**Task**
Each record below has to be printed verbatim.

**Available records**
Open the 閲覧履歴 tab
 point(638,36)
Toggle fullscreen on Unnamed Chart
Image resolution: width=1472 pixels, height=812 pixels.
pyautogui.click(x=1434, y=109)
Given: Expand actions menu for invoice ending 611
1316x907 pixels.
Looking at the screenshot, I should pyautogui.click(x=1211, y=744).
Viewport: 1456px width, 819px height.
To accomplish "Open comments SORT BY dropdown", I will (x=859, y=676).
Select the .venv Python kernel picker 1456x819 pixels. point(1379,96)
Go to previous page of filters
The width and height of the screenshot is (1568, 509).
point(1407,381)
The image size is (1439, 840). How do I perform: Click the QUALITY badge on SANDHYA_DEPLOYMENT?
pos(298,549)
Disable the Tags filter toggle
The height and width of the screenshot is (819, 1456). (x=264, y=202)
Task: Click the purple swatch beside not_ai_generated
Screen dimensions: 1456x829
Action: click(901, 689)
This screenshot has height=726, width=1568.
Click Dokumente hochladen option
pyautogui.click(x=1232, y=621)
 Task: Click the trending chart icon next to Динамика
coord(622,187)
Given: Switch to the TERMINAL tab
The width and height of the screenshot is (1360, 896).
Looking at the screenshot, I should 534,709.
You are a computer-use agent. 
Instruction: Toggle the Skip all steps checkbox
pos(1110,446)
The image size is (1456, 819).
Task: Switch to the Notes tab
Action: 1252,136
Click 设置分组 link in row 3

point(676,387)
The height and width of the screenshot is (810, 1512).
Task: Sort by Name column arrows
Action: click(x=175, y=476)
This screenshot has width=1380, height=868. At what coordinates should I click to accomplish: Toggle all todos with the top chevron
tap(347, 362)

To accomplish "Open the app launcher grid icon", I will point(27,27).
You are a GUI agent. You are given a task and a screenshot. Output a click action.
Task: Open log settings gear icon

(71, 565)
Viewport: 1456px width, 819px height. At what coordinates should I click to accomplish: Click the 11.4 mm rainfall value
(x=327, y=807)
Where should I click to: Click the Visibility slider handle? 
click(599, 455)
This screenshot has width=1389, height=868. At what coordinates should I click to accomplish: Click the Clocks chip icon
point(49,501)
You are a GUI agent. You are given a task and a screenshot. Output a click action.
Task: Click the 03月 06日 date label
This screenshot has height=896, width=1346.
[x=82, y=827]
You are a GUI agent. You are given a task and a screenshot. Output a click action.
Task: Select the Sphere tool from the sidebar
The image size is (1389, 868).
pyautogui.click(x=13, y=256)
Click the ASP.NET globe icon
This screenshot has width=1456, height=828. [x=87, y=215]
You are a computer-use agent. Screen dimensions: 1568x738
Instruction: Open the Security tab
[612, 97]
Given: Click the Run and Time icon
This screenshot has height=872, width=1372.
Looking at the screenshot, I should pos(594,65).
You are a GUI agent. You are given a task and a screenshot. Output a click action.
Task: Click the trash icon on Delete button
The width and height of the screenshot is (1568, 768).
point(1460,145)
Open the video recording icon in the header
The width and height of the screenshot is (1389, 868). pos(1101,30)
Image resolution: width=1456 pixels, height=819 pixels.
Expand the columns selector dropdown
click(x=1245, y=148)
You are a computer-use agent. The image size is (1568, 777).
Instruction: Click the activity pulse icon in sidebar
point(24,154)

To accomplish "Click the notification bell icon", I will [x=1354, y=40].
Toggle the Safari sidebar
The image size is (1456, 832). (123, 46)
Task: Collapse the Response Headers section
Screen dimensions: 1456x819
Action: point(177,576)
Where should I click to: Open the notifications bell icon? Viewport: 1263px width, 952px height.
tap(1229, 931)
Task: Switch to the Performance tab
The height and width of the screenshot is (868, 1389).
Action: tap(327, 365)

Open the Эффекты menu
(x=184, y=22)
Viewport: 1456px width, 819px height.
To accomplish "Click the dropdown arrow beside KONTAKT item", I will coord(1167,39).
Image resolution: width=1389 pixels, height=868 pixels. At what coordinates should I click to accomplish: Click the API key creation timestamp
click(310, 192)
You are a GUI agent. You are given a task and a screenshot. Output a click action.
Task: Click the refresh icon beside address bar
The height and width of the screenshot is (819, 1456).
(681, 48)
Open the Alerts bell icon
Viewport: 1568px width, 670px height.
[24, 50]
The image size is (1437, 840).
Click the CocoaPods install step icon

**Answer to the exercise**
Open the 閲覧履歴 tab
 point(638,36)
Toggle fullscreen on Unnamed Chart
Image resolution: width=1472 pixels, height=812 pixels.
pyautogui.click(x=1434, y=109)
Given: Expand actions menu for invoice ending 611
1316x907 pixels.
Looking at the screenshot, I should pyautogui.click(x=1211, y=744).
Viewport: 1456px width, 819px height.
To accomplish "Open comments SORT BY dropdown", I will (x=859, y=676).
Select the .venv Python kernel picker 1456x819 pixels. point(1379,96)
Go to previous page of filters
The width and height of the screenshot is (1568, 509).
point(1407,381)
The image size is (1439, 840). How do I perform: Click the QUALITY badge on SANDHYA_DEPLOYMENT?
pos(298,549)
Disable the Tags filter toggle
The height and width of the screenshot is (819, 1456). (x=264, y=202)
Task: Click the purple swatch beside not_ai_generated
Screen dimensions: 1456x829
Action: click(901, 689)
This screenshot has height=726, width=1568.
Click Dokumente hochladen option
pyautogui.click(x=1232, y=621)
 Task: Click the trending chart icon next to Динамика
coord(622,187)
Given: Switch to the TERMINAL tab
The width and height of the screenshot is (1360, 896).
Looking at the screenshot, I should 534,709.
You are a computer-use agent. 
Instruction: Toggle the Skip all steps checkbox
pos(1110,446)
The image size is (1456, 819).
Task: Switch to the Notes tab
Action: 1252,136
Click 设置分组 link in row 3

point(676,387)
The height and width of the screenshot is (810, 1512).
Task: Sort by Name column arrows
Action: click(x=175, y=476)
This screenshot has width=1380, height=868. At what coordinates should I click to accomplish: Toggle all todos with the top chevron
tap(347, 362)

To accomplish "Open the app launcher grid icon", I will point(27,27).
You are a GUI agent. You are given a task and a screenshot. Output a click action.
Task: Open log settings gear icon

(71, 565)
Viewport: 1456px width, 819px height. At what coordinates should I click to accomplish: Click the 11.4 mm rainfall value
(x=327, y=807)
Where should I click to: Click the Visibility slider handle? 
click(599, 455)
This screenshot has width=1389, height=868. At what coordinates should I click to accomplish: Click the Clocks chip icon
point(49,501)
You are a GUI agent. You are given a task and a screenshot. Output a click action.
Task: Click the 03月 06日 date label
This screenshot has height=896, width=1346.
[x=82, y=827]
You are a GUI agent. You are given a task and a screenshot. Output a click action.
Task: Select the Sphere tool from the sidebar
The image size is (1389, 868).
pyautogui.click(x=13, y=256)
Click the ASP.NET globe icon
This screenshot has width=1456, height=828. [x=87, y=215]
You are a computer-use agent. Screen dimensions: 1568x738
Instruction: Open the Security tab
[612, 97]
Given: Click the Run and Time icon
This screenshot has height=872, width=1372.
Looking at the screenshot, I should pos(594,65).
You are a GUI agent. You are given a task and a screenshot. Output a click action.
Task: Click the trash icon on Delete button
The width and height of the screenshot is (1568, 768).
point(1460,145)
Open the video recording icon in the header
The width and height of the screenshot is (1389, 868). pos(1101,30)
Image resolution: width=1456 pixels, height=819 pixels.
Expand the columns selector dropdown
click(x=1245, y=148)
You are a computer-use agent. The image size is (1568, 777).
Instruction: Click the activity pulse icon in sidebar
point(24,154)

To accomplish "Click the notification bell icon", I will [x=1354, y=40].
Toggle the Safari sidebar
The image size is (1456, 832). (123, 46)
Task: Collapse the Response Headers section
Screen dimensions: 1456x819
Action: point(177,576)
Where should I click to: Open the notifications bell icon? Viewport: 1263px width, 952px height.
tap(1229, 931)
Task: Switch to the Performance tab
The height and width of the screenshot is (868, 1389).
Action: tap(327, 365)

Open the Эффекты menu
(x=184, y=22)
Viewport: 1456px width, 819px height.
To accomplish "Click the dropdown arrow beside KONTAKT item", I will coord(1167,39).
Image resolution: width=1389 pixels, height=868 pixels. At what coordinates should I click to accomplish: Click the API key creation timestamp
click(310, 192)
You are a GUI agent. You are given a task and a screenshot. Output a click action.
Task: Click the refresh icon beside address bar
The height and width of the screenshot is (819, 1456).
(681, 48)
Open the Alerts bell icon
Viewport: 1568px width, 670px height.
[24, 50]
The image size is (1437, 840).
Click the CocoaPods install step icon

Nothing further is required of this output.